Can texture ghosts be avoided using PBOs?

Greetings, I have a question regarding PBOs:

As you know, calling glTexSubImage2D on a texture that is currently in use may cause the receiving texture to be ghosted - as in, a temporary copy is created to which the changes are applied to until work using the original resource is finished.

Now my question is whether the drivers can avoid ghosting if the source of the glTexSubImage2D is a pixel buffer. My rationale would be that since the driver has full control over who modifies that buffer and when it should be able to just preserve that buffer until it can apply the changes to the original resource.

Regards.

Not really, no.

“Ghosting” is done so that the transfer operation can take place while the conceptual resource is still being used in its original form. Hardware cannot do that, so a “ghost” has to be created to be the destination of the transfer during usage. But the overall point is to allow overlap between the transfer and the usage of the resource.
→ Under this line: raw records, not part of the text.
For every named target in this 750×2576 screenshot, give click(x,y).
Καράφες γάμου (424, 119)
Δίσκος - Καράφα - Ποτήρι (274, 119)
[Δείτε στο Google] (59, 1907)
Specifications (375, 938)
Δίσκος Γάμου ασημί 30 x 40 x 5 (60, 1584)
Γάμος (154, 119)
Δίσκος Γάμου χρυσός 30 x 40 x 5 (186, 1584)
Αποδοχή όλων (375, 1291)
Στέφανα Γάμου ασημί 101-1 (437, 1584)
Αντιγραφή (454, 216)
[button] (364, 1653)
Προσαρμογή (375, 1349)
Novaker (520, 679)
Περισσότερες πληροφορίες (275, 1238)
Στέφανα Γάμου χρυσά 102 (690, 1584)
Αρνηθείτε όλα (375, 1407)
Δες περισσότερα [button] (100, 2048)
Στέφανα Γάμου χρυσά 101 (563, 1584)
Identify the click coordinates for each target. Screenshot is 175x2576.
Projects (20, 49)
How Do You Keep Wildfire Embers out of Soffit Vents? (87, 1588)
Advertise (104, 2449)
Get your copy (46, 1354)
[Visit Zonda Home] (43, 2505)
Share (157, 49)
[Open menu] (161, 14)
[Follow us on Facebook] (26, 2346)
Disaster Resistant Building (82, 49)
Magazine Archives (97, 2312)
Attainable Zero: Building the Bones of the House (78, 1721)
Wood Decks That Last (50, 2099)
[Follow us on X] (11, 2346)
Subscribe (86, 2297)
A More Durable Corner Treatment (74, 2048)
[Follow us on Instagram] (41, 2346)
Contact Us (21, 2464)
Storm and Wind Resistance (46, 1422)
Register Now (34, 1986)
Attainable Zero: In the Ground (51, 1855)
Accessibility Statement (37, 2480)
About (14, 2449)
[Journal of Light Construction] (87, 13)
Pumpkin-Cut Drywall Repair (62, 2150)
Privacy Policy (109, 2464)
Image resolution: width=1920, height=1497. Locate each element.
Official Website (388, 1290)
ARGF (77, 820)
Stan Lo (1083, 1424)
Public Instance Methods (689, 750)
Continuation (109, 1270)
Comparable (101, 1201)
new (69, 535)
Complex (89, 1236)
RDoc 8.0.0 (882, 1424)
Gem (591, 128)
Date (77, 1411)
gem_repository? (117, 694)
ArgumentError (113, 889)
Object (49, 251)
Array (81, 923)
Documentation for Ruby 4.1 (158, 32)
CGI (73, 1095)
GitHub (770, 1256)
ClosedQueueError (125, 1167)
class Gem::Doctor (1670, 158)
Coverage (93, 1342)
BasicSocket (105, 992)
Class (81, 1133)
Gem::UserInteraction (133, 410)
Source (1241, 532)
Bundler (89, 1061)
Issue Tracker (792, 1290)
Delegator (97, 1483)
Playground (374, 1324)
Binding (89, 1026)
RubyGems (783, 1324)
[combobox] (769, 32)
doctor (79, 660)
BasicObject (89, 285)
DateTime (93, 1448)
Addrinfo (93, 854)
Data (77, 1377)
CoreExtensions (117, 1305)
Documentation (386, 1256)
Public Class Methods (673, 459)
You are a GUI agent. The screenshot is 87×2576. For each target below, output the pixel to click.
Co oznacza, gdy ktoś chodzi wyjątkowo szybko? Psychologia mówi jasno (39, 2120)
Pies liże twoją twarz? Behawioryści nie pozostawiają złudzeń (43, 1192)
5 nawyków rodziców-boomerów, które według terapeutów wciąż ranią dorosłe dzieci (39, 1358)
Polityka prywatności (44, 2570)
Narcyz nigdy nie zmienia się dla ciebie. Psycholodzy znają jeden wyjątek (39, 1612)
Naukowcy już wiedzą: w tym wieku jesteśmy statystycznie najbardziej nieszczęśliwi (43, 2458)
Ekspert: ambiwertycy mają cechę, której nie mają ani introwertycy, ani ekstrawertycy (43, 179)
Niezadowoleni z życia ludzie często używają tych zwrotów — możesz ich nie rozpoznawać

PBOs change nothing about this. PBO-based uploads don’t have to copy to internal storage to do the hardware transfer from, but they still have to do a transfer. And hardware still cannot overlap that transfer with usage. So if the implementation wants to pretend that it can, it will have to create a “ghost” image to do that with.

The only way to avoid this is for the implementation to choose to prevent the overlap: to have one operation wait on the other. But that means throwing away optimization opportunities.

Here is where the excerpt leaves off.